John: Thanks for this reminder of the early days. Looking forward to further chapters. I was there as an Antioch College intern in 1962, and then got hired full time after I graduated in 1963. Until I was reassigned to the Africa Region, I was in the least glamorous office — PDO/C, which was responsible for allocating PCVs to the various regions and country programs, and where bureaucrats ruled. Based on little evidence other than a few evaluation reports and our boss, John Alexander’s gut instincts, our job was to try to decide which projects were worthy, and which weren’t. When there were disputes, which were frequent, regional directors like Frank Mankiewicz and Franklin Williams would appeal our decisions to Shriver, who usually sided with the directors who swore to the effectiveness of their country programs. I think one of the secrets behind the Peace Corps’ early success was that Shriver hired experienced agency bureaucrats like Warren Wiggins and other managers from USAID to back up the more flamboyant and creative stars like Mankiewicz.
There was also a cafeteria, Scholls, or something like that that had the best rhubarb pie ever made. The food was wonderful and cheap, especially for those who were just starting out to look for jobs.
Shortly after returning from the Peace Corps in Tanzania in 1968, I was drafted into the Army and was soon stationed at Ft. Myers just across the river from D.C. at the Army’s east coast language school. Talk to me about cultural re-entry crises. Crossing the bridge toward the Lincoln Memorial, I saw more cars in five minutes than I’d seen in two years. I walked into DC frequently and passed the PC Headquarters on Connecticut Ave. but never stopped in figuring I’d have been considered some sort of traitor. Continued up to Dupont Circle to a cinema that showed New Wave French films and dined frequently at a Greek restaurant in the area.
Name of that Greek place was The Astor or The Astro.
John, Am enjoying your articles about the very early Peace Corps office. Returned home from Colombia in 1964, found a “real” job in DC, but early on knew it was not for me… but still had to keep working. Never thought to go down the street to the Peace Corps office to apply for a job, but found myself there frequently. A staff member there, another RPCV from Colombia, learned of my unhappiness.. so on more than one occasion, he would telephone the Director of the agency where I was working with the statement “this is Shriver’s office calling, Ms. Gillies is needed at a Peace Corps meeting on such and such a day and time.” And I would be released to attend a “very important conference” in the PC office. These meetings usually happened at the end of the business day. Within the Federal Government, there is some sort of informal agreement about mutual exchanges of staff people for government business. It was pure insanity, but it did save me.

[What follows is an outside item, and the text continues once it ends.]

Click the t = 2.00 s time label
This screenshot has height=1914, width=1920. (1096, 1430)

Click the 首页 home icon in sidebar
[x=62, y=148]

Doug Kiker and my father, Bob Gale (Mad Men #20) worked on the recruiting trip to Michigan that went gangbusters. Doug and Bob decided to hold regular “Thursday Night” parties at their homes and, during the summer months, they took turns living with each other while one of the two family homes (either Gale or Kiker) were rented out for the summer to make extra money. My mother remembers coming home one summer day to find dozens and dozens of eggs in the fridge, as neither of the men had remembered to cancel the regular egg delivery for the summer and, instead, just continued to load the excess in the fridge.